Making Cinemas Part I

14th April 2021/0/0

We then direct our 3D modeller with enough infor­ma­tion and creative direction to turn our 2D design into a white ‘clay model’, per­fect­ing the camera angle and nailing the interior archi­tec­tur­al details and forms first, the bar, the joinery, the flooring, wall and ceiling details. Only when they are perfect do we then start filling the scene with furniture, dec­o­ra­tive lighting, acces­sories and finishing touches, but still in the clay model, without any colours or textures. Then we move onto applying the finishes, the fabrics, uphol­stery, tile patters, wood grains, metal effects and pati­na­tion.
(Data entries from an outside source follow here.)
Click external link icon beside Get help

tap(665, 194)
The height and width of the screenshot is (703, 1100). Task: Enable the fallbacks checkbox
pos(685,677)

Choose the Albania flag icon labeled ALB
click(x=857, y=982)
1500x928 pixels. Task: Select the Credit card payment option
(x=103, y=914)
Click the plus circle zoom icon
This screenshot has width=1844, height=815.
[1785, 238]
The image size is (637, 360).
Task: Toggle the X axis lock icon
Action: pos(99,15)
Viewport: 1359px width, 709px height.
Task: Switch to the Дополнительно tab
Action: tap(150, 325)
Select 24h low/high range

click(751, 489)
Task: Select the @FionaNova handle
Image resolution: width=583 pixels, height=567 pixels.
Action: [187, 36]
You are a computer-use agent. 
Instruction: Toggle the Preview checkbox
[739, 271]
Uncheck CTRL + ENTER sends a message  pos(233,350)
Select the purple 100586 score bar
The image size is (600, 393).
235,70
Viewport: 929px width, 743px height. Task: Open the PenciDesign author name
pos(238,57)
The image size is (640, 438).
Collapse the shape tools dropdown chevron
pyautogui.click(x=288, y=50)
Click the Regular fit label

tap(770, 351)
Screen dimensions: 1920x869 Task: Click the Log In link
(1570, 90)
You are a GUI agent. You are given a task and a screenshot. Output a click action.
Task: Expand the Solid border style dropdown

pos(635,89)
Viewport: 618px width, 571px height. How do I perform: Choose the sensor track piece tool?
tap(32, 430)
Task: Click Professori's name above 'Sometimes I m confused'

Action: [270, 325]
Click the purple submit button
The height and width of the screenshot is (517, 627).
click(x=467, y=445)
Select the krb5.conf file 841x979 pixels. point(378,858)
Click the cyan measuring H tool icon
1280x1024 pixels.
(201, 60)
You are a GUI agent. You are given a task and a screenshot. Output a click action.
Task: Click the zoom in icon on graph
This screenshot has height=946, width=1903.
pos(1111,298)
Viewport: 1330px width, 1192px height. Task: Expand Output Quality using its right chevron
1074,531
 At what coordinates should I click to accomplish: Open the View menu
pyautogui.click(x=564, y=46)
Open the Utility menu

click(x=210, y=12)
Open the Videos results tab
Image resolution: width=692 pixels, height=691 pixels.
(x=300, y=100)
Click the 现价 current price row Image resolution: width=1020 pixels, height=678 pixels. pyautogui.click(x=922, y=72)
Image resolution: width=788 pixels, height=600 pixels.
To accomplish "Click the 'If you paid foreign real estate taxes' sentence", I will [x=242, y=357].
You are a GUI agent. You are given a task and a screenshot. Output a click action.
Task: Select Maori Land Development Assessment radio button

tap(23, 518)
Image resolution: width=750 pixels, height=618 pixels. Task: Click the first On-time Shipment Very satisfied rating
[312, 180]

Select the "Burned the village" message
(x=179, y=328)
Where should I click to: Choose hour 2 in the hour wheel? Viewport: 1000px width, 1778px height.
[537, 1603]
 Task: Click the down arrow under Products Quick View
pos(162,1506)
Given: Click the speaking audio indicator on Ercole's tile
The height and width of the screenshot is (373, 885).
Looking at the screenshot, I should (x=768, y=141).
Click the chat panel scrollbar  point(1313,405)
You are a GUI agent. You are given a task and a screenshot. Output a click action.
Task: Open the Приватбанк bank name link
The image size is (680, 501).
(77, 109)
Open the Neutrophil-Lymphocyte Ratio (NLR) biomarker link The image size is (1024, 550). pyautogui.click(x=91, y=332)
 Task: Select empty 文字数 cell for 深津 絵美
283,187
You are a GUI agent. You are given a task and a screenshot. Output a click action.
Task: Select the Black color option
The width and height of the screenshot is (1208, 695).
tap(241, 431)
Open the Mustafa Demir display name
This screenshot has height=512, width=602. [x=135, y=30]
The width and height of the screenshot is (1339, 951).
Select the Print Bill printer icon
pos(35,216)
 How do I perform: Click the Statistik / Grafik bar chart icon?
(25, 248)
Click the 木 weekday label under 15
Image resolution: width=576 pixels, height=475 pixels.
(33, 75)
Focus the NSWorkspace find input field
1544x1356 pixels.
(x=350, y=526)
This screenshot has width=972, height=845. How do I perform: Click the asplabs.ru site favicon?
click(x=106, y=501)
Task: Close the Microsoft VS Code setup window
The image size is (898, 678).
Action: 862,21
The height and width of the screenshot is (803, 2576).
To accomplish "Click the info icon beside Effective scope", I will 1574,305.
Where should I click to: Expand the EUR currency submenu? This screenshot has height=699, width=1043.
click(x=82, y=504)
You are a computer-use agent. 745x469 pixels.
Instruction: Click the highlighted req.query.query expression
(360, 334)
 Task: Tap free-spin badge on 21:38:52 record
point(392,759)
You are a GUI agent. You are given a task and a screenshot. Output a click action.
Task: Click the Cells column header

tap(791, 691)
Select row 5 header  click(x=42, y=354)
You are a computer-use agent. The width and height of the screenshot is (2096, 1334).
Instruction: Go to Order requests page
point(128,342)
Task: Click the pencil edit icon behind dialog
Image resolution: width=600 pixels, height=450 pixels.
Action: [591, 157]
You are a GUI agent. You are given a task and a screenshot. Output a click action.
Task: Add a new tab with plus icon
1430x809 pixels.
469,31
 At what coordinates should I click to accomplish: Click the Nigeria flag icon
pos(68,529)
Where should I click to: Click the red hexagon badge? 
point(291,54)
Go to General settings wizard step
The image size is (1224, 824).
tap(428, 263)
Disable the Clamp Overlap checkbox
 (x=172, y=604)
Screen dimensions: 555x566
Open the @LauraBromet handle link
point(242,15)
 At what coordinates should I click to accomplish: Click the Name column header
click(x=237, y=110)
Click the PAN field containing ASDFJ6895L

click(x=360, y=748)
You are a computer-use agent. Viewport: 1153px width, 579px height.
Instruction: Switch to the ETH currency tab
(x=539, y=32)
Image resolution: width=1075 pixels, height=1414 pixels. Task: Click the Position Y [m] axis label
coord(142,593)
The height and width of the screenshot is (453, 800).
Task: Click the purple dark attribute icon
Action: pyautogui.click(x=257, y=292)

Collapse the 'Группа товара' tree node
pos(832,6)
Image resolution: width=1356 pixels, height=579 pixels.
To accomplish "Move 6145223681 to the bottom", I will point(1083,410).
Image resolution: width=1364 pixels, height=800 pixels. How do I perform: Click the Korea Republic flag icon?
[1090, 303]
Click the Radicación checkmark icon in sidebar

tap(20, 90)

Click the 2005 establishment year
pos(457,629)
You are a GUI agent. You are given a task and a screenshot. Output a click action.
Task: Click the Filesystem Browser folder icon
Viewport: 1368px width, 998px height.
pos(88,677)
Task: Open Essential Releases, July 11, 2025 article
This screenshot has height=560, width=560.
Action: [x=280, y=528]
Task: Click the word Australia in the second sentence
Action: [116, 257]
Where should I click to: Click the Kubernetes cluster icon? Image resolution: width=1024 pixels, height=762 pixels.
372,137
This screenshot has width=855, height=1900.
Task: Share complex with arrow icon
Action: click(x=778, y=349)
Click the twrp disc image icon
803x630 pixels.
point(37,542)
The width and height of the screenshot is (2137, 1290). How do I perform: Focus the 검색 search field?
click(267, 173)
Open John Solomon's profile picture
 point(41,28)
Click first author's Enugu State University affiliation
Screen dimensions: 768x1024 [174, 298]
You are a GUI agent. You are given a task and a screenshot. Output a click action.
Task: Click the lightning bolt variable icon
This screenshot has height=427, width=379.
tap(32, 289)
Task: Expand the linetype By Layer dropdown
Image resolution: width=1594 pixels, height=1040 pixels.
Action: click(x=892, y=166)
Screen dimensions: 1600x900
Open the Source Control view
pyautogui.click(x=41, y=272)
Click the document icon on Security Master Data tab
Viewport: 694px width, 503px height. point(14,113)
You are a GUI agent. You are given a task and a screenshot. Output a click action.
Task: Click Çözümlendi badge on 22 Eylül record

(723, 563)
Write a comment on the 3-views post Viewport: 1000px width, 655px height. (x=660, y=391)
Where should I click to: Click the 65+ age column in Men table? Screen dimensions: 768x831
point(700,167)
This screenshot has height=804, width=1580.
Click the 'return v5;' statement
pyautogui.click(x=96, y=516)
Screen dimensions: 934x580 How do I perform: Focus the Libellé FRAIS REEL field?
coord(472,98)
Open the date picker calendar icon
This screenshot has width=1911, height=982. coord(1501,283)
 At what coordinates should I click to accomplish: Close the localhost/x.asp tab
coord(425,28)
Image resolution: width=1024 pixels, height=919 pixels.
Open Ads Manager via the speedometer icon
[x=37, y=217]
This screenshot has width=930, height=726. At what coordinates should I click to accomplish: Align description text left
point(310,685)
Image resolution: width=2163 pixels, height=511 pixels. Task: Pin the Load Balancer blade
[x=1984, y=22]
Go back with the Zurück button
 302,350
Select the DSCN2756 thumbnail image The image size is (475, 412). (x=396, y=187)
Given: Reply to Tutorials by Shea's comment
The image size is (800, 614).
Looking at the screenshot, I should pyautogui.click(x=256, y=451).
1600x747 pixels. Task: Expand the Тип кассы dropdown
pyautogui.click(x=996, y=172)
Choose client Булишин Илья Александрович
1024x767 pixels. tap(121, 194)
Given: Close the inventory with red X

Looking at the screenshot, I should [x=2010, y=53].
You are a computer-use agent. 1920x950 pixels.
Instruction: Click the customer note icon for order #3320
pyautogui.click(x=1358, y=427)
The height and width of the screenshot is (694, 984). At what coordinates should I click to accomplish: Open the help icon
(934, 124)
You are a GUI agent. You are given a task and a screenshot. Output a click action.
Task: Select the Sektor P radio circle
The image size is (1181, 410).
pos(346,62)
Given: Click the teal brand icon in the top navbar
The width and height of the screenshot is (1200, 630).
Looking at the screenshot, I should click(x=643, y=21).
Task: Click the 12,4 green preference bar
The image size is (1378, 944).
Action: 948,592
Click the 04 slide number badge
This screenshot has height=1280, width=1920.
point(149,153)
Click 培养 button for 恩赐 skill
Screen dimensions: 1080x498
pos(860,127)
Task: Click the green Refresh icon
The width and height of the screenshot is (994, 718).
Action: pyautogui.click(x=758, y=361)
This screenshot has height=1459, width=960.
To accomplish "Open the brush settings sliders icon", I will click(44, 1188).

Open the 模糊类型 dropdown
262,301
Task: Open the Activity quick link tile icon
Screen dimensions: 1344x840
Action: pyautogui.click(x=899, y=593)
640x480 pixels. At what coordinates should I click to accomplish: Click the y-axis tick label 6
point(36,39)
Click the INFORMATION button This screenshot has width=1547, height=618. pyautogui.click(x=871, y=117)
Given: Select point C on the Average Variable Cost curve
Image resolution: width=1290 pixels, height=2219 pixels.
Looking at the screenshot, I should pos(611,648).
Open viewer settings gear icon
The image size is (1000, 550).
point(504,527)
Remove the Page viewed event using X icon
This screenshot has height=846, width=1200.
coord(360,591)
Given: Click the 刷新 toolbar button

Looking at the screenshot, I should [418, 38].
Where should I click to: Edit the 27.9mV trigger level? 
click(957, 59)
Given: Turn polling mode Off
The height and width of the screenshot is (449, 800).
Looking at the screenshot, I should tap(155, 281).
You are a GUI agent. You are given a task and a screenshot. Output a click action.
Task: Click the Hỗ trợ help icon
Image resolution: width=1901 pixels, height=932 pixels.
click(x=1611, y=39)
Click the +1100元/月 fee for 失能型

The final piece of the puzzle is to set the mood via sunlight, daylight and lighting. Considering beam angles and windows and ori­en­ta­tion of the sun within the venue. For our dec­o­ra­tive wall lights, table lamps, floor lamps and ceiling lights we set the lux levels to create a beautiful atmos­pher­ic layering of light, to show the effect we want to create in the real space when it’s con­struct­ed. These CGIs are so essential in helping com­mu­ni­cate the design vision to the wider project team of Contractors, Lighting Designers and fab­ri­ca­tors, to show them the pro­duc­tion values and premium results we expect from the physical man­i­fes­ta­tion of our design. 3D visuals are also the perfect way to refine the final palette choices before issuing the finished materials and FF&E spec­i­fi­ca­tions and control books. Sometimes we make last minute different design decisions based on how things look in these renders. Putting the chosen floor or wall tile or fabric in situ to see if it really works, and swapping out choices where we think we need to add a pop more freshness or a bit more contrast.